How many lines in the listing below contain the word "Choose"? Case counts, and reply with the number only.

▸ **ENTRIES PROVIDED**:
+-------+

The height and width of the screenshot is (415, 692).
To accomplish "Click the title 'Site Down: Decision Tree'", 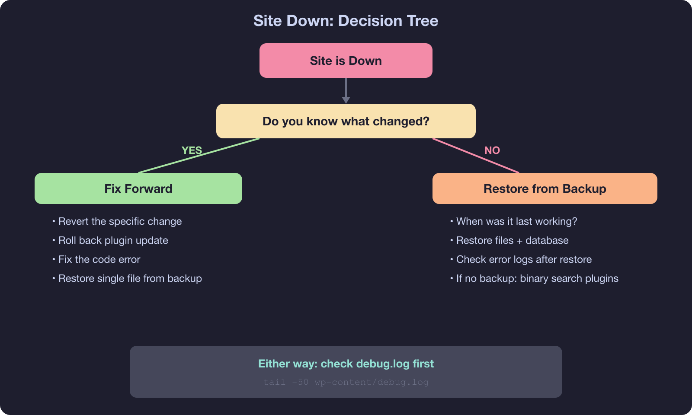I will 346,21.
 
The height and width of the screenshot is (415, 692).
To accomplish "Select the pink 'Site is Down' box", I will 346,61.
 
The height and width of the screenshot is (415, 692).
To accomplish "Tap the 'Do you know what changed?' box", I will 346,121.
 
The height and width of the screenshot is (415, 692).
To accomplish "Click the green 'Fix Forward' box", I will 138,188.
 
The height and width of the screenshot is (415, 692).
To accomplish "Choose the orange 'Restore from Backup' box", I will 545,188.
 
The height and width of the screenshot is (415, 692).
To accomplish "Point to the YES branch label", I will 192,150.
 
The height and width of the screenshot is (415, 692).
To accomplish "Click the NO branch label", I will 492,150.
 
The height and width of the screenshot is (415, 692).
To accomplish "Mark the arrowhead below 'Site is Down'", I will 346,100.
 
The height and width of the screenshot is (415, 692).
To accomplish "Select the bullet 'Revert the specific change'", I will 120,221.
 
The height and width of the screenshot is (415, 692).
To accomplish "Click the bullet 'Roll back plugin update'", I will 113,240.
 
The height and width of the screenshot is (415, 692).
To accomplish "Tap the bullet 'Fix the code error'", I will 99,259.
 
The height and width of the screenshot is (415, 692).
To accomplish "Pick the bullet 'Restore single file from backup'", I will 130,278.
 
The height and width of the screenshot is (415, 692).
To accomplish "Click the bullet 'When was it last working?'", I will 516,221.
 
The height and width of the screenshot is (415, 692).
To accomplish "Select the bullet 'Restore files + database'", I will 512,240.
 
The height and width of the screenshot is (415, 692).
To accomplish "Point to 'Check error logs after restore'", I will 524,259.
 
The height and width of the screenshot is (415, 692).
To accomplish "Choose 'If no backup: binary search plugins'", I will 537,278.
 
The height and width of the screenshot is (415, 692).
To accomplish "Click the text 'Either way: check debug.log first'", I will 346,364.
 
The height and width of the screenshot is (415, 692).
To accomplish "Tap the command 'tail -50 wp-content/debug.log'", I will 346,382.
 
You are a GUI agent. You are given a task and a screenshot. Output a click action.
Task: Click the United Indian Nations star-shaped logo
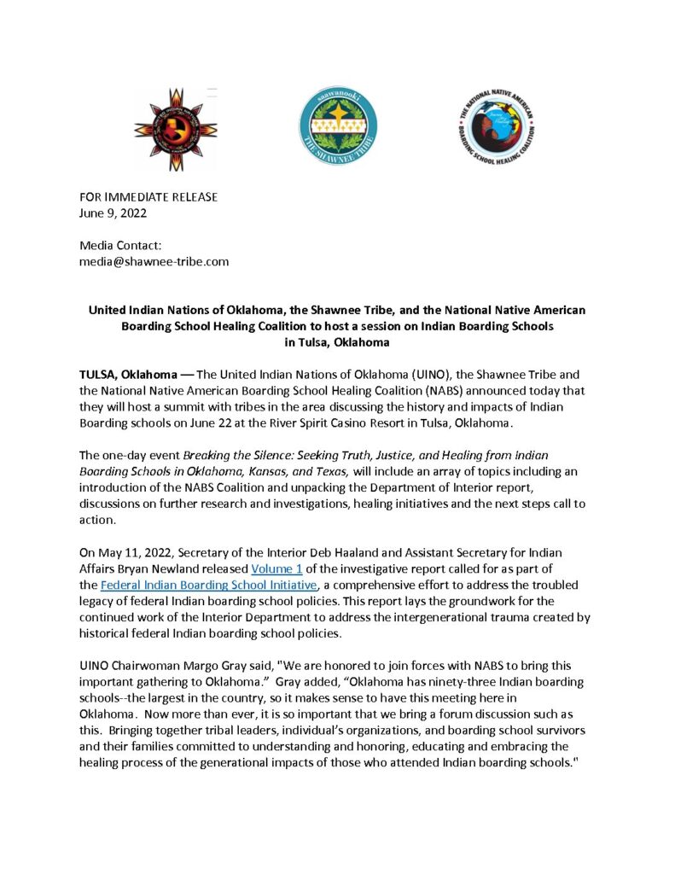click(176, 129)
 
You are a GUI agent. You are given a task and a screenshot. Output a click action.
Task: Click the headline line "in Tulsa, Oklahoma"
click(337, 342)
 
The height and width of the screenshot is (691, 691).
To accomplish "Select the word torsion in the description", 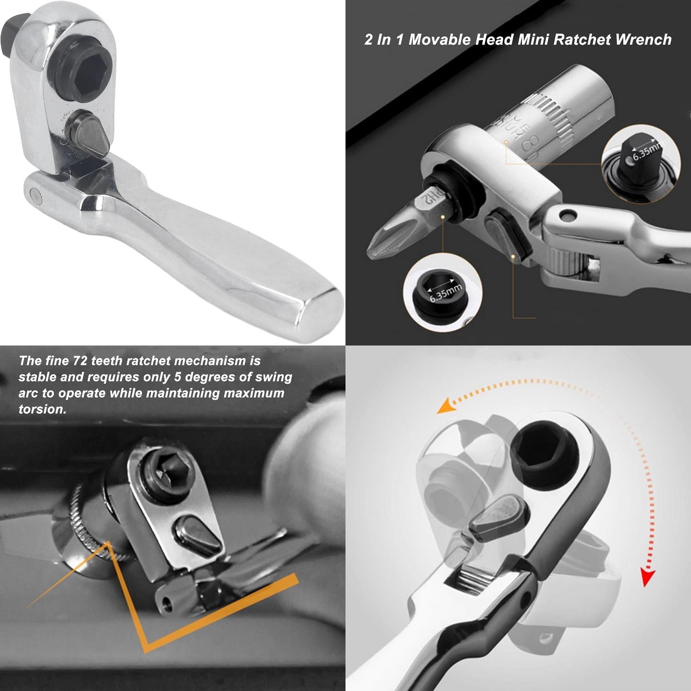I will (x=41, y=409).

+-------+

▸ **SOLUTION TO THIS TASK**: 2